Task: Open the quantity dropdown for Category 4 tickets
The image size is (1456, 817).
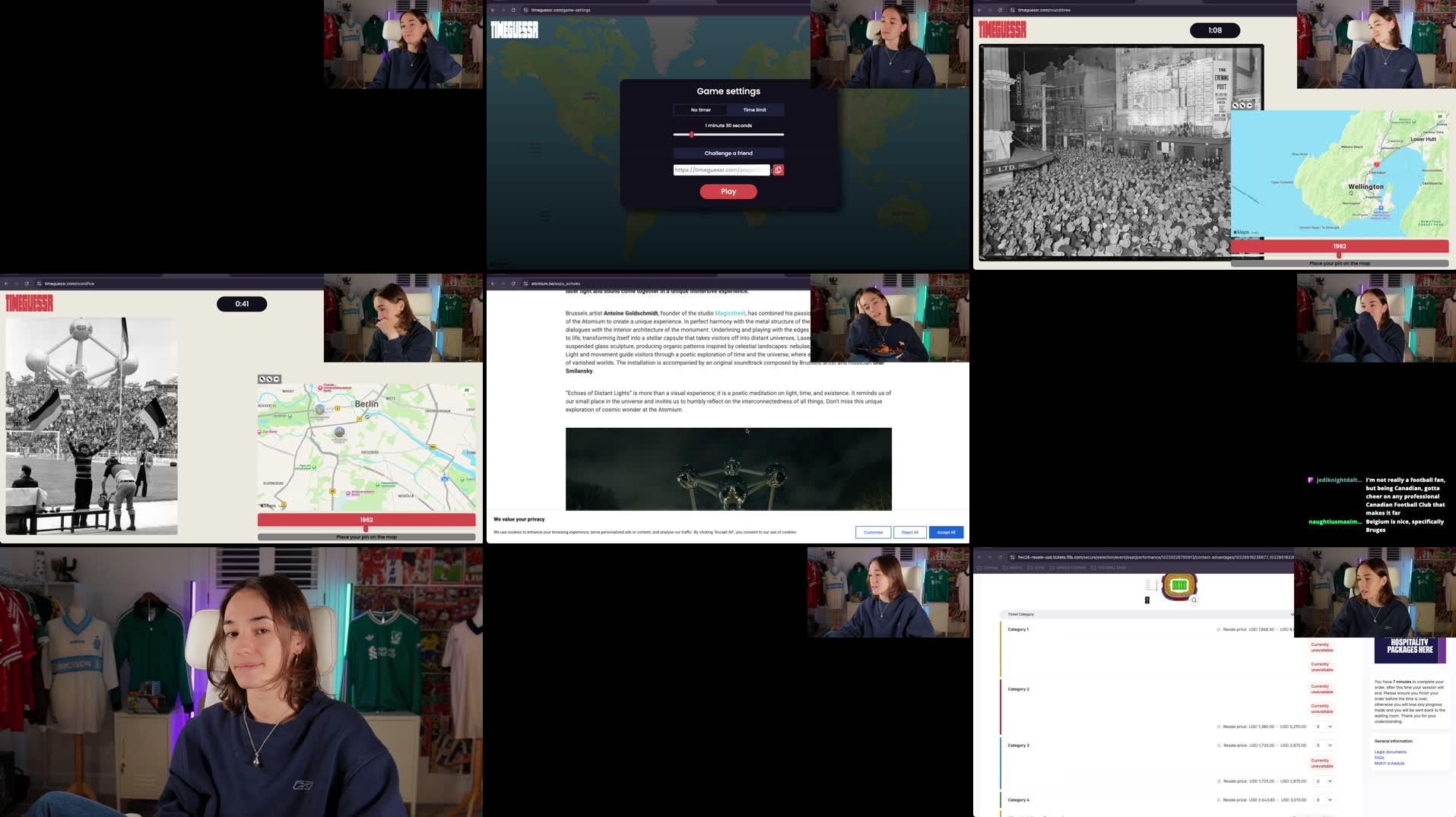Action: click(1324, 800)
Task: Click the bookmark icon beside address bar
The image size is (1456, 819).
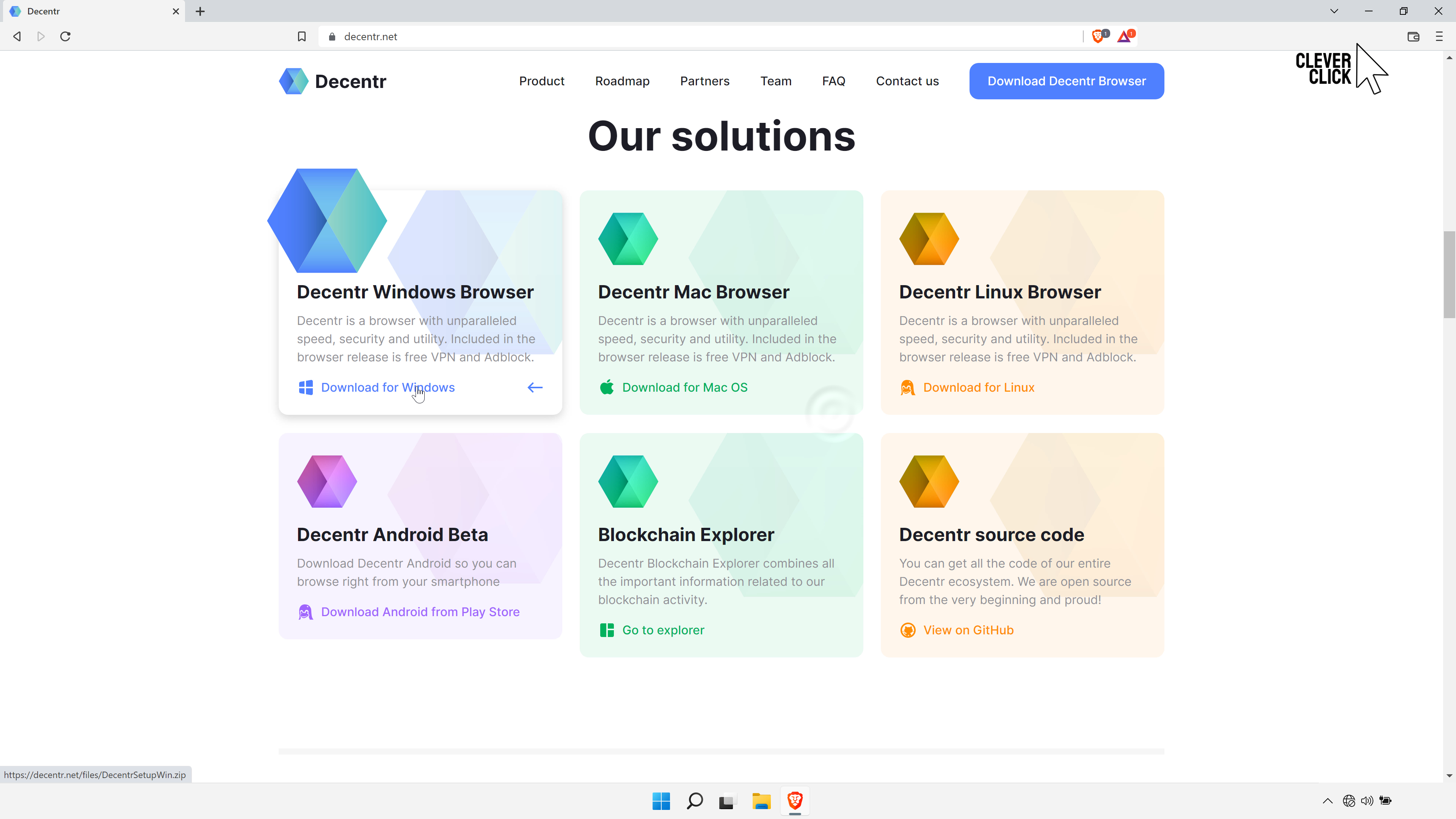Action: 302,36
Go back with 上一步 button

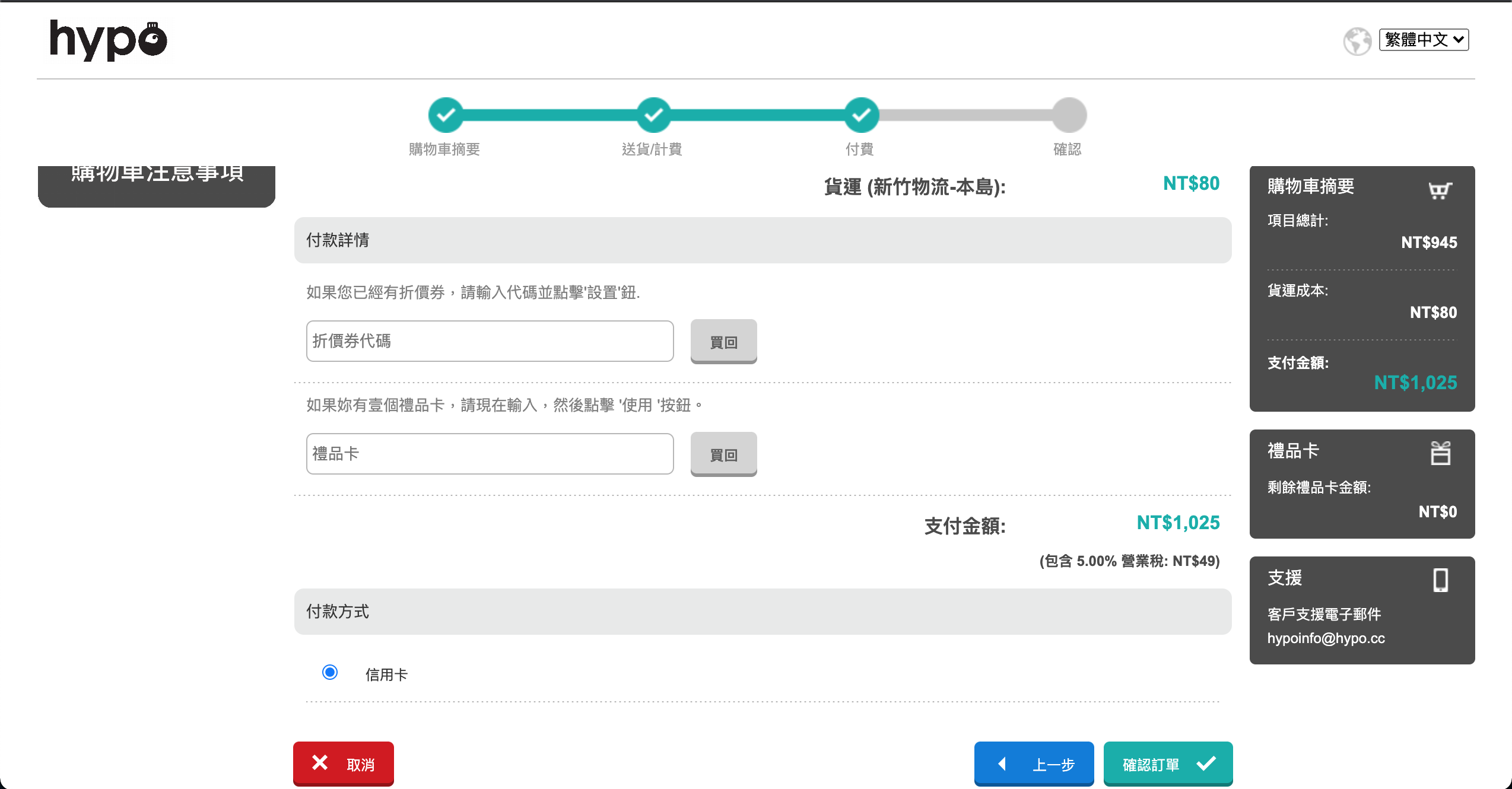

************

Your goal: For each line in the data that contains the string "Task", give a copy of that line.

Response to this exercise:
Task: Open the quantity dropdown for Category 4 tickets
Task: Click the bookmark icon beside address bar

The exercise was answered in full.